The baby boom that many Americans predicted would result from couples being isolated together during the coronavirus pandemic has not panned out so far.

Instead, the opposite occurred in 2020, with more than 50,000 fewer births in several U.S. states compared with a year earlier, according to a survey conducted by the Guttmacher Institute.

Birth rates in Arizona, California, Florida, Hawaii and Ohio saw significant declines in the nine months after COVID-19 was declared a national emergency, Bloomberg News reported.

The overall U.S. birth picture could change as more states report data.

So far, though, the data affirms what the study indicated from the start of the pandemic, when more than 40% of women reported they changed their plans about when to have children or how many children to have due to COVID-19. One-third of the women surveyed said they wanted to delay pregnancy or have fewer children because of the pandemic.

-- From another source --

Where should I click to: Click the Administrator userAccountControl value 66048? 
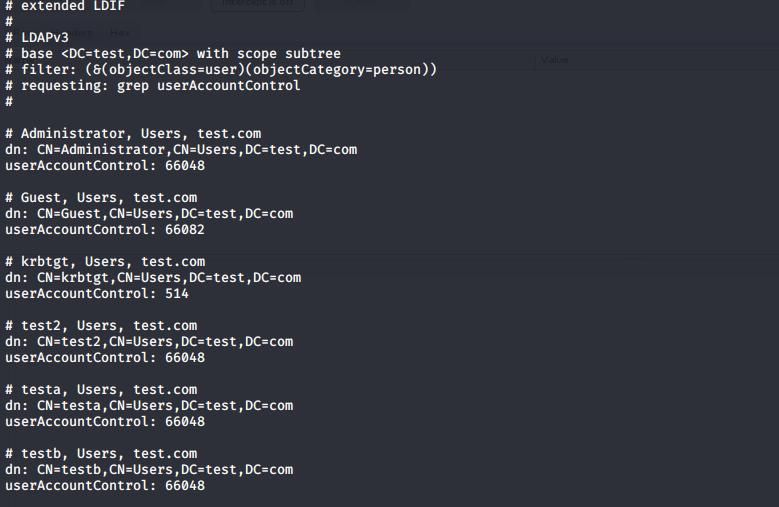point(185,165)
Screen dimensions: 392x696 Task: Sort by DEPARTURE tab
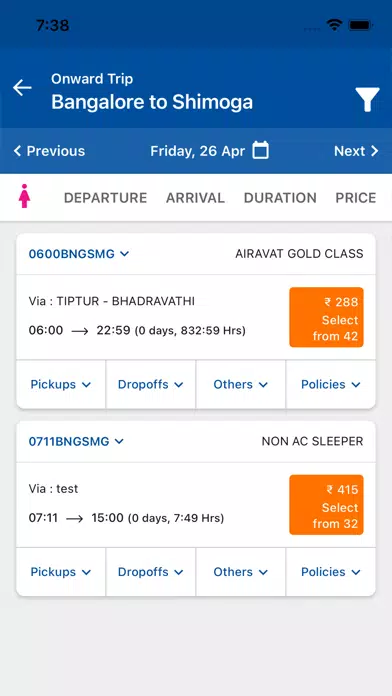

A separate study by the public policy nonprofit Brookings predicted 300,000 and 500,000 fewer births in 2021 as a result of the pandemic.

The Guttmacher study took particular note of December births in California, which dropped by 19% year over year in the highest populated state in the country. The same data showed the state added only 21,200 new residents through July 1, the slowest rate of growth since 1900.

“These are, to put it mildly, very large declines in historical terms,” said Philip Cohen, a sociologist at the University of Maryland, regarding the California drop. “One thing we don’t yet know is how much of this is driven by people moving around, rather than just changes in birth rates.”